** BEGIN TASK DATA **

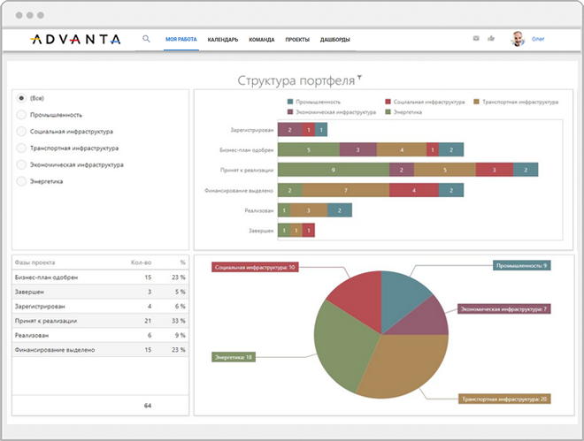The height and width of the screenshot is (441, 584).
Task: Click the thumbs-up icon in header
Action: tap(490, 39)
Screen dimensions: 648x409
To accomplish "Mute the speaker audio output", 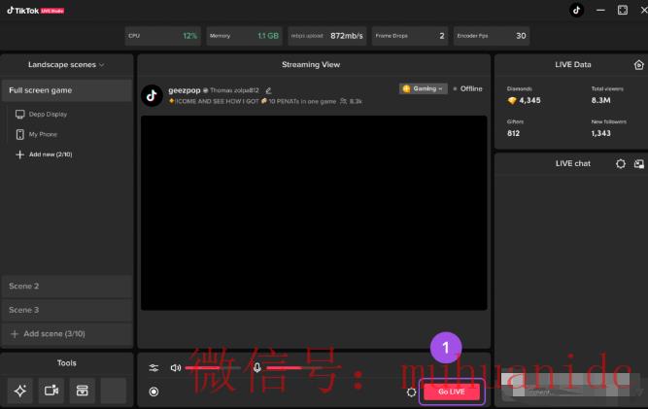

** END TASK DATA **

Update the data by replacing "speaker" with "headphone", leaving everything else unchanged, and omit the pictures.

The height and width of the screenshot is (441, 584).
Task: Click the thumbs-up icon in header
Action: tap(490, 39)
Screen dimensions: 648x409
To accomplish "Mute the headphone audio output", 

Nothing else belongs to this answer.